→ Exercise details:
Each record below should be set down exactly.

→ Records for the task:

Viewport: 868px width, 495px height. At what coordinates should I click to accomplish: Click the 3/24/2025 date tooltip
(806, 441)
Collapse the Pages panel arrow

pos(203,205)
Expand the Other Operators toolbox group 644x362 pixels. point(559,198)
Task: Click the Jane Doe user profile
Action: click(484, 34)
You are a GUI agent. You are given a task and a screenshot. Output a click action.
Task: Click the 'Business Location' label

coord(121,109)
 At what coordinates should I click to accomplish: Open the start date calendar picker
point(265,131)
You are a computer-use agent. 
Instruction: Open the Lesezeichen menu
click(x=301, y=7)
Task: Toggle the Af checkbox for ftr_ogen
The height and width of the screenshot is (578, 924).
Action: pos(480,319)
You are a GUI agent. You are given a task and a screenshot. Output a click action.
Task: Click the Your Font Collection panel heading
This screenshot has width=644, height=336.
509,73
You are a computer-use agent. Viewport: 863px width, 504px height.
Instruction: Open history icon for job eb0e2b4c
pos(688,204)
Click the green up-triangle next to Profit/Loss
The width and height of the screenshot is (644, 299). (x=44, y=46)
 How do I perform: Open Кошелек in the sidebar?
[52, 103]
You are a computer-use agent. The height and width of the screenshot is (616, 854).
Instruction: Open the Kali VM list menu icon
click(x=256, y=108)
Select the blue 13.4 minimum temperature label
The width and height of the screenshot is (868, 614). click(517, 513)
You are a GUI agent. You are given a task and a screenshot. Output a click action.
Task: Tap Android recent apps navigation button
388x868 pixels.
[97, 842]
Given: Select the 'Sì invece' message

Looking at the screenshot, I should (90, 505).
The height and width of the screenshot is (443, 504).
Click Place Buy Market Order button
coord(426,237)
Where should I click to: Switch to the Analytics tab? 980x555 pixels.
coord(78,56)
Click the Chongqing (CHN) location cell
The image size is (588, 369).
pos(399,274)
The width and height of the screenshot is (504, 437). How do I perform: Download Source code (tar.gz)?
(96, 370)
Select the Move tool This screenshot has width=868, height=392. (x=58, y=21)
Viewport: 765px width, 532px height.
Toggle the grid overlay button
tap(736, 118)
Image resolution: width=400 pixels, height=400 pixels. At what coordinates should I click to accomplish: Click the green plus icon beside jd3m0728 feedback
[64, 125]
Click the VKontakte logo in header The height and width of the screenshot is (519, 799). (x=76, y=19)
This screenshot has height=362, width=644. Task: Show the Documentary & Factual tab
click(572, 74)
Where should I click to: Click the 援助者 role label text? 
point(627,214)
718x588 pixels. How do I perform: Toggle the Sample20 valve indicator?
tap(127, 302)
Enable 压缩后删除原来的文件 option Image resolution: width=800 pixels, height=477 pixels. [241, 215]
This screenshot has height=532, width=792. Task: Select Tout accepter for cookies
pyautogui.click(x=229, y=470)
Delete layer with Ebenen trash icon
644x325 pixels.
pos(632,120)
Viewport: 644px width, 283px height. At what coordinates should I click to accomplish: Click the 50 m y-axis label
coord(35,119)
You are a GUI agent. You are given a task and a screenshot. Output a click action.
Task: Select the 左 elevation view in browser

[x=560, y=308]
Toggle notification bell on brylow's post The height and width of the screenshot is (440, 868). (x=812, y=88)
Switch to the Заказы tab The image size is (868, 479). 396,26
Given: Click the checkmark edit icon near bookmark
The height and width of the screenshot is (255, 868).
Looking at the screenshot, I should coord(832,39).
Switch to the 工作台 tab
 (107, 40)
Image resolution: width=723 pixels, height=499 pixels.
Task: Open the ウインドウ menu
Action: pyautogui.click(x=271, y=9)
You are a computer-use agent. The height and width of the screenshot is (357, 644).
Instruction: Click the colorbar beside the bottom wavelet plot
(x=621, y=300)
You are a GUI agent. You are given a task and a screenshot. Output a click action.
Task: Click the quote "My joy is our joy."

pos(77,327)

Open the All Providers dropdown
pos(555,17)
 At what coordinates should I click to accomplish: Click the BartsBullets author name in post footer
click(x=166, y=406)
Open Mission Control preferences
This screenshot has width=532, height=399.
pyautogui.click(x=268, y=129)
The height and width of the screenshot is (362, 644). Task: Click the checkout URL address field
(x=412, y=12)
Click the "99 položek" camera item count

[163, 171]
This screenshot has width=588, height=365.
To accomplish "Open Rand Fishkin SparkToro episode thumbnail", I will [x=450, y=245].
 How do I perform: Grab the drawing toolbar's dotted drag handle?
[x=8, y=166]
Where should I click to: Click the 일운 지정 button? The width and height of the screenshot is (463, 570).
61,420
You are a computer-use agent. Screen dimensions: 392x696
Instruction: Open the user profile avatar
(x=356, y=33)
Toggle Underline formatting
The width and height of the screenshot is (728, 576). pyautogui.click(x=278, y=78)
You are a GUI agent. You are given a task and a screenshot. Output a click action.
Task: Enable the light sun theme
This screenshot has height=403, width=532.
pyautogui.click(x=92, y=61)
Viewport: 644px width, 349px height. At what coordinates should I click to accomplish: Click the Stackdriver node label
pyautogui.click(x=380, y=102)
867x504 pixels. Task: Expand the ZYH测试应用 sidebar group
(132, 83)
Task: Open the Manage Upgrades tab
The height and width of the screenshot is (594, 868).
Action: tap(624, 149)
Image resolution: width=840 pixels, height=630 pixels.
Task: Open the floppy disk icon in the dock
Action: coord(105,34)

→ Exercise solution:
Viewport: 868px width, 495px height. At what coordinates should I click to accomplish: Click the 3/24/2025 date tooltip
(806, 441)
Collapse the Pages panel arrow

pos(203,205)
Expand the Other Operators toolbox group 644x362 pixels. point(559,198)
Task: Click the Jane Doe user profile
Action: click(484, 34)
You are a GUI agent. You are given a task and a screenshot. Output a click action.
Task: Click the 'Business Location' label

coord(121,109)
 At what coordinates should I click to accomplish: Open the start date calendar picker
point(265,131)
You are a computer-use agent. 
Instruction: Open the Lesezeichen menu
click(x=301, y=7)
Task: Toggle the Af checkbox for ftr_ogen
The height and width of the screenshot is (578, 924).
Action: pos(480,319)
You are a GUI agent. You are given a task and a screenshot. Output a click action.
Task: Click the Your Font Collection panel heading
This screenshot has width=644, height=336.
509,73
You are a computer-use agent. Viewport: 863px width, 504px height.
Instruction: Open history icon for job eb0e2b4c
pos(688,204)
Click the green up-triangle next to Profit/Loss
The width and height of the screenshot is (644, 299). (x=44, y=46)
 How do I perform: Open Кошелек in the sidebar?
[52, 103]
You are a computer-use agent. The height and width of the screenshot is (616, 854).
Instruction: Open the Kali VM list menu icon
click(x=256, y=108)
Select the blue 13.4 minimum temperature label
The width and height of the screenshot is (868, 614). click(517, 513)
You are a GUI agent. You are given a task and a screenshot. Output a click action.
Task: Tap Android recent apps navigation button
388x868 pixels.
[97, 842]
Given: Select the 'Sì invece' message

Looking at the screenshot, I should (90, 505).
The height and width of the screenshot is (443, 504).
Click Place Buy Market Order button
coord(426,237)
Where should I click to: Switch to the Analytics tab? 980x555 pixels.
coord(78,56)
Click the Chongqing (CHN) location cell
The image size is (588, 369).
pos(399,274)
The width and height of the screenshot is (504, 437). How do I perform: Download Source code (tar.gz)?
(96, 370)
Select the Move tool This screenshot has width=868, height=392. (x=58, y=21)
Viewport: 765px width, 532px height.
Toggle the grid overlay button
tap(736, 118)
Image resolution: width=400 pixels, height=400 pixels. At what coordinates should I click to accomplish: Click the green plus icon beside jd3m0728 feedback
[64, 125]
Click the VKontakte logo in header The height and width of the screenshot is (519, 799). (x=76, y=19)
This screenshot has height=362, width=644. Task: Show the Documentary & Factual tab
click(572, 74)
Where should I click to: Click the 援助者 role label text? 
point(627,214)
718x588 pixels. How do I perform: Toggle the Sample20 valve indicator?
tap(127, 302)
Enable 压缩后删除原来的文件 option Image resolution: width=800 pixels, height=477 pixels. [241, 215]
This screenshot has height=532, width=792. Task: Select Tout accepter for cookies
pyautogui.click(x=229, y=470)
Delete layer with Ebenen trash icon
644x325 pixels.
pos(632,120)
Viewport: 644px width, 283px height. At what coordinates should I click to accomplish: Click the 50 m y-axis label
coord(35,119)
You are a GUI agent. You are given a task and a screenshot. Output a click action.
Task: Select the 左 elevation view in browser

[x=560, y=308]
Toggle notification bell on brylow's post The height and width of the screenshot is (440, 868). (x=812, y=88)
Switch to the Заказы tab The image size is (868, 479). 396,26
Given: Click the checkmark edit icon near bookmark
The height and width of the screenshot is (255, 868).
Looking at the screenshot, I should coord(832,39).
Switch to the 工作台 tab
 (107, 40)
Image resolution: width=723 pixels, height=499 pixels.
Task: Open the ウインドウ menu
Action: pyautogui.click(x=271, y=9)
You are a computer-use agent. The height and width of the screenshot is (357, 644).
Instruction: Click the colorbar beside the bottom wavelet plot
(x=621, y=300)
You are a GUI agent. You are given a task and a screenshot. Output a click action.
Task: Click the quote "My joy is our joy."

pos(77,327)

Open the All Providers dropdown
pos(555,17)
 At what coordinates should I click to accomplish: Click the BartsBullets author name in post footer
click(x=166, y=406)
Open Mission Control preferences
This screenshot has width=532, height=399.
pyautogui.click(x=268, y=129)
The height and width of the screenshot is (362, 644). Task: Click the checkout URL address field
(x=412, y=12)
Click the "99 položek" camera item count

[163, 171]
This screenshot has width=588, height=365.
To accomplish "Open Rand Fishkin SparkToro episode thumbnail", I will [x=450, y=245].
 How do I perform: Grab the drawing toolbar's dotted drag handle?
[x=8, y=166]
Where should I click to: Click the 일운 지정 button? The width and height of the screenshot is (463, 570).
61,420
You are a computer-use agent. Screen dimensions: 392x696
Instruction: Open the user profile avatar
(x=356, y=33)
Toggle Underline formatting
The width and height of the screenshot is (728, 576). pyautogui.click(x=278, y=78)
You are a GUI agent. You are given a task and a screenshot. Output a click action.
Task: Enable the light sun theme
This screenshot has height=403, width=532.
pyautogui.click(x=92, y=61)
Viewport: 644px width, 349px height. At what coordinates should I click to accomplish: Click the Stackdriver node label
pyautogui.click(x=380, y=102)
867x504 pixels. Task: Expand the ZYH测试应用 sidebar group
(132, 83)
Task: Open the Manage Upgrades tab
The height and width of the screenshot is (594, 868).
Action: tap(624, 149)
Image resolution: width=840 pixels, height=630 pixels.
Task: Open the floppy disk icon in the dock
Action: coord(105,34)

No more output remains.